Saturday, November 10, 2012

Partying like it is 1996 with Kennedy led Ontario Liberals of 2012

4:25 in the morning of December 1 on the floor of the old Maple Leaf Gardens, on the northwest corner of Carlton Street and Church Street in downtown Toronto, the 1996 Ontario Liberal Party leadership convention chose the new Leader of the Official Opposition after a lengthy six month ground battle on the fifth and final ballot, after various technical difficulties and failures hanuted the old house from noon the day before onward. Though divisions remained strong among the provincial Grits, who had been just recently whipped by a united Ontario Progressive Conservative machine that ran under the Common Sense Revolution brand name with Mike Harris as its leader and brand new Premier of Ontario, this long camapign and longer still convention actually led to a party unity in of itself for the Liberals, who had been in dire need of any form of it. But the man that lead the whole night by approximately 200 votes in each of the final four ballots, a charismatically left winged social activist Gerard Kennedy, lost out on the fifth by roughly that same number to a bland right winged fiscal restraintist Dalton Mcguinty Junior, despite the helping hand given by Mcguinty rival Joseph Cordiano, looks to be trying his hand politically once again.

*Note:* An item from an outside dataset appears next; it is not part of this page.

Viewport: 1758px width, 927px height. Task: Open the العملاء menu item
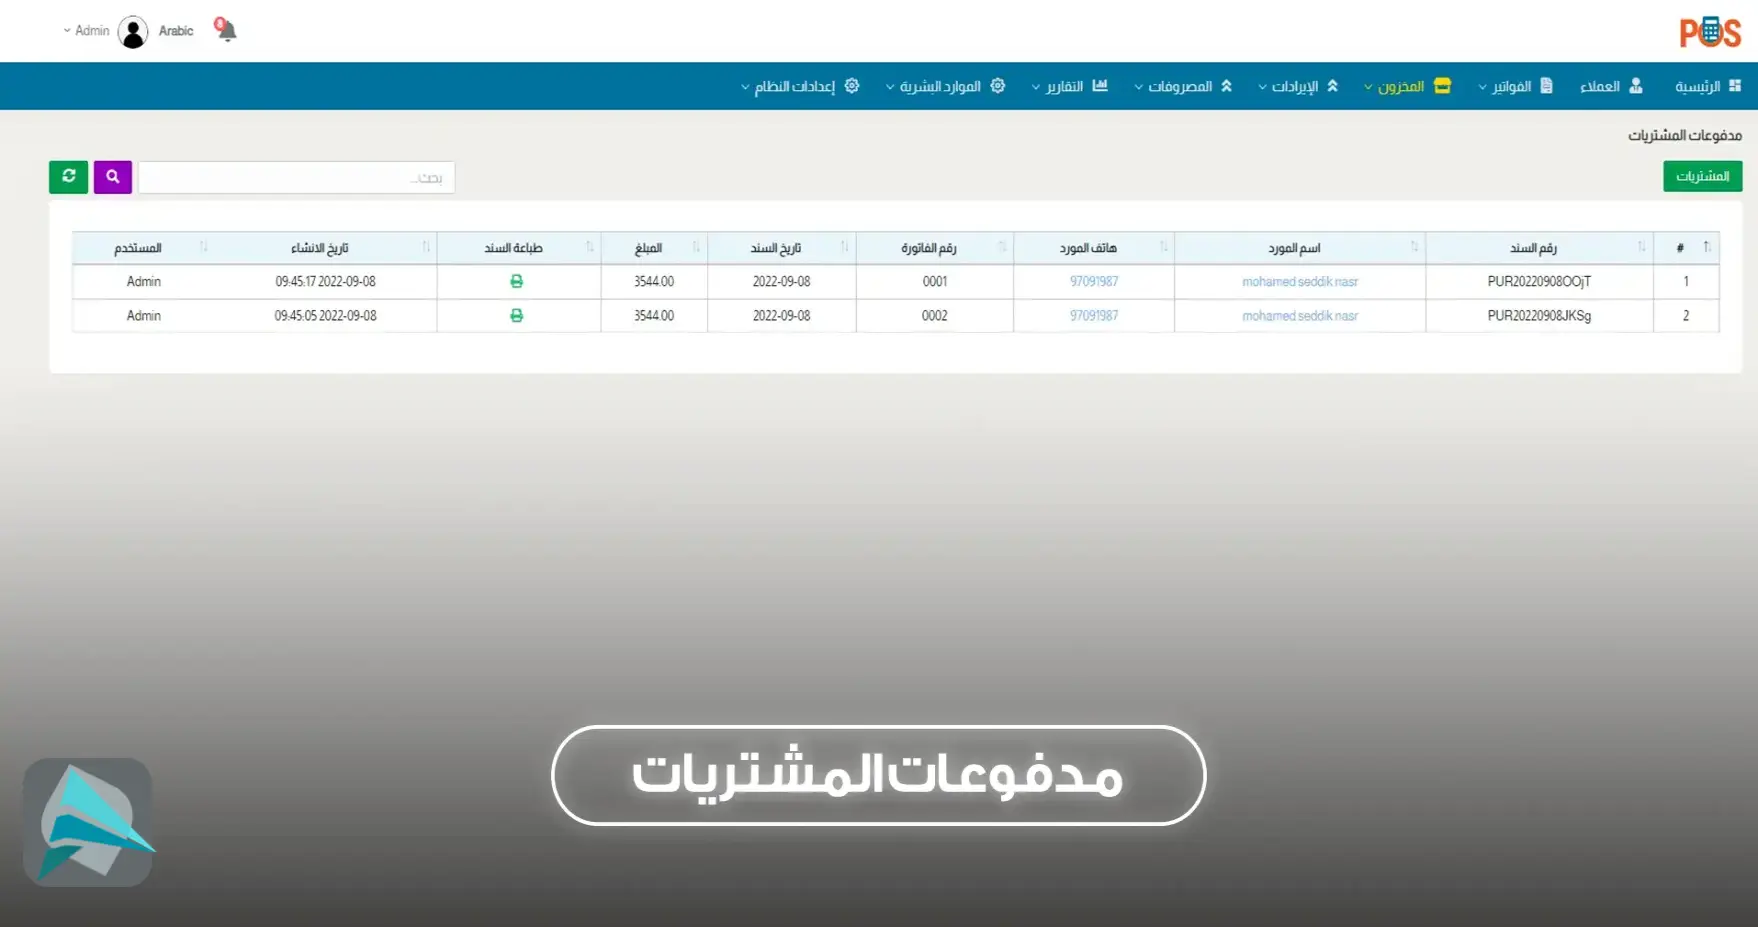click(1610, 87)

But things have changed drastically for Kennedy, making his first leadership foray look as though it was just a simple walk in the Parkdale—High Park riding, compared to any recent jaunt he may now take.

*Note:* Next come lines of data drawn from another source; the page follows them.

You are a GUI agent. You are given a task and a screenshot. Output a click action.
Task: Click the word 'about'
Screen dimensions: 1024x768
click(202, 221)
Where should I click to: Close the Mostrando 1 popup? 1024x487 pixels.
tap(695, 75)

Having now lost the Liberal leadership both provincially in 1996 and a decade later federally in 2006, Kennedy goes into the race with the majority of his campaign team currently working for Justin Trudeau on his federal campaign for leadership of the Grits in Ottawa, which already puts him behind the eight ball, likely would work hard against him to be as successful as he could be. Also losing the federal Parkdale—High Park electoral district to the New Democrats in the last election simply makes him a private citizen, neither a current Member of Provincial nor Federal Parliament in either legislature, running for an office that needs him actively on the ground as soon as he is elected leader and becomes the Premier, which makes his run one seen as going long or going home, as he will not be MPP of Parkdale—High Park or York South—Weston without the crown. Now perhaps the lessons of former Ontario Liberal Premier Harry Nixon, former Canadian Prime Minister Paul Martin Junior and former British Prime Minister Gordon Brown will be viewed through the lens of the current provincial leadership race for the Grits with a Kennedy win, where even a Ernie Evesesque avalanche awaits, but much of this depends on Trudeau and the federal Liberal rebuild in Ottawa and how it goes in the new year.